Cronaca
Monterosso Almo, incendio notturno lambisce il centro abitato
Il rogo in contrada Utra. In azione i vigili del fuoco e la protezione civile per evitare il propagarsi delle fiamme
La sera è calata su contrada Utra con quella quiete che appartiene ai luoghi di campagna, ma in un attimo tutto si è spezzato: un bagliore improvviso, il fumo che si alza rapido, l’odore acre che corre tra le case e raggiunge Monterosso Almo come un presagio. Un incendio ha iniziato a divorare un’area impervia, difficile da raggiungere, dove ogni metro di terreno sembra opporsi ai soccorritori tanto quanto le fiamme stesse. Nel giro di pochi minuti la collina si è trasformata in un fronte vivo, irregolare, alimentato dal vento serale che ha reso ancora più complesso ogni tentativo di contenimento.
I primi a muoversi sono stati i Rangers della protezione civile, che conoscono quei sentieri come si conosce la propria casa: hanno raggiunto la zona con prudenza e determinazione, iniziando a monitorare l’avanzata del fuoco e a creare le prime linee di difesa. Poco dopo sono arrivati i Vigili del Fuoco, chiamati a intervenire in condizioni tutt’altro che favorevoli, costretti a lavorare tra pendii scoscesi, vegetazione fitta e un buio che rende tutto più incerto. Le loro luci lampeggianti hanno tagliato la notte come un segnale di resistenza, mentre il crepitio delle fiamme continuava a risuonare nella valle.
Le immagini scattate da chi era sul posto raccontano più di qualsiasi parola: lingue di fuoco che si arrampicano sulle rocce, nuvole di fumo che avvolgono il cielo, la terra che sembra respirare affannosamente sotto il peso dell’incendio. È una scena che colpisce, perché non riguarda solo la natura che brucia, ma anche la memoria di chi quei luoghi li vive ogni giorno, la paura di perdere un pezzo di paesaggio, di storia, di identità.

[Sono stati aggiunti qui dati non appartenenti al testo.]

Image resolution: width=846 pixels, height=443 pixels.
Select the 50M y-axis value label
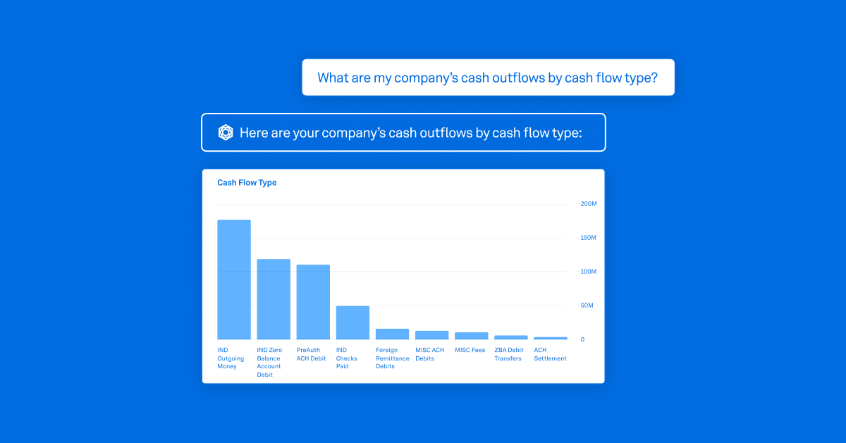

La situazione resta in evoluzione, e mentre le squadre continuano a lavorare per contenere i danni, la comunità osserva con apprensione, sperando che la notte porti un po’ di tregua e che il vento si plachi. Ogni incendio lascia una ferita, ma lascia anche la testimonianza di chi, senza esitazione, si mette tra le fiamme e ciò che va protetto.